Exercise directions: Edit the data from the line containing "Task: Click animation" through the end of the data, replacing "staircase" with "stairway". Give those lines again with nothing else changed.

Dataset excerpts:
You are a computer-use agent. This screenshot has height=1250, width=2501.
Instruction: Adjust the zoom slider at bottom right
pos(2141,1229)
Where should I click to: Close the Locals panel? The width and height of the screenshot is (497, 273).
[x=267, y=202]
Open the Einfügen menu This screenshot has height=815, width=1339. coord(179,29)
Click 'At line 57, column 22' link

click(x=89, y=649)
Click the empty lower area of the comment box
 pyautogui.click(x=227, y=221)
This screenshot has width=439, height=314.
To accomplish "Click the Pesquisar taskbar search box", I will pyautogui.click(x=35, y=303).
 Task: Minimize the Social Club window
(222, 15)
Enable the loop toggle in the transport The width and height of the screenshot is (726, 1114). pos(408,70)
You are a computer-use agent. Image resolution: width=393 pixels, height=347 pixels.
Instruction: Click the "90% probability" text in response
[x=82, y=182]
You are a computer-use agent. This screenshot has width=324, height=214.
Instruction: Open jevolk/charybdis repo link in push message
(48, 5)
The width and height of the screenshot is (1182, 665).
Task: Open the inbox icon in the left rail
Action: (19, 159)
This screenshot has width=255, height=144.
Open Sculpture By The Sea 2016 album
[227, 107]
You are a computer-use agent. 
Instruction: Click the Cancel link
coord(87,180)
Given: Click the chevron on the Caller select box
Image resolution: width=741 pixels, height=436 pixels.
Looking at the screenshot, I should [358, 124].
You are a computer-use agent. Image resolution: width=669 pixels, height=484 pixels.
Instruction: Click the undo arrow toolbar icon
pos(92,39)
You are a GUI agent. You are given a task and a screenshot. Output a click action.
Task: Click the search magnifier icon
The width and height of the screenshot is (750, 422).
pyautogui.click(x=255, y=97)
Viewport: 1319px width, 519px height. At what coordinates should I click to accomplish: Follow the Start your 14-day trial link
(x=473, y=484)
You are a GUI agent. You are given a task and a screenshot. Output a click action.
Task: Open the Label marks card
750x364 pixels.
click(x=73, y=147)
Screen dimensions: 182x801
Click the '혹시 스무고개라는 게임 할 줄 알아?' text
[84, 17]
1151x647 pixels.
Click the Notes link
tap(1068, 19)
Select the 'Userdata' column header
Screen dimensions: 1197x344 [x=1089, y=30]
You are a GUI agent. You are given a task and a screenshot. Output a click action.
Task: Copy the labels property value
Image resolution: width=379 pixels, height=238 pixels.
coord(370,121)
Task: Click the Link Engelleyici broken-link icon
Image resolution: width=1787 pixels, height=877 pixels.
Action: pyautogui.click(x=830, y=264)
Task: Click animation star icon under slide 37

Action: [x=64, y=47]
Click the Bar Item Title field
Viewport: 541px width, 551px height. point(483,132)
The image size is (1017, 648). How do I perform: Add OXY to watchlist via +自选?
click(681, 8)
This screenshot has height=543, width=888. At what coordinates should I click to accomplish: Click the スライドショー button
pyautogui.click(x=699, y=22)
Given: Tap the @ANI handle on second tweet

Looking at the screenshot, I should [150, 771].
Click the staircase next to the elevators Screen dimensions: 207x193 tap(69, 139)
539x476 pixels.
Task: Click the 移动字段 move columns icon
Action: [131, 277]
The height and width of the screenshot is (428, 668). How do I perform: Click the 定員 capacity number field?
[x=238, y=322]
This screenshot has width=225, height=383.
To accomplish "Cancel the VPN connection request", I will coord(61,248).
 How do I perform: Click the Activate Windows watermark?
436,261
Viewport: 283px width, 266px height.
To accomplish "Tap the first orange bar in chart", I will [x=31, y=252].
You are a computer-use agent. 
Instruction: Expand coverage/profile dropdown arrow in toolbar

Finished task:
Task: Click animation star icon under slide 37

Action: [x=64, y=47]
Click the Bar Item Title field
Viewport: 541px width, 551px height. point(483,132)
The image size is (1017, 648). How do I perform: Add OXY to watchlist via +自选?
click(681, 8)
This screenshot has height=543, width=888. At what coordinates should I click to accomplish: Click the スライドショー button
pyautogui.click(x=699, y=22)
Given: Tap the @ANI handle on second tweet

Looking at the screenshot, I should [150, 771].
Click the stairway next to the elevators Screen dimensions: 207x193 tap(69, 139)
539x476 pixels.
Task: Click the 移动字段 move columns icon
Action: [131, 277]
The height and width of the screenshot is (428, 668). How do I perform: Click the 定員 capacity number field?
[x=238, y=322]
This screenshot has width=225, height=383.
To accomplish "Cancel the VPN connection request", I will coord(61,248).
 How do I perform: Click the Activate Windows watermark?
436,261
Viewport: 283px width, 266px height.
To accomplish "Tap the first orange bar in chart", I will [x=31, y=252].
You are a computer-use agent. 
Instruction: Expand coverage/profile dropdown arrow in toolbar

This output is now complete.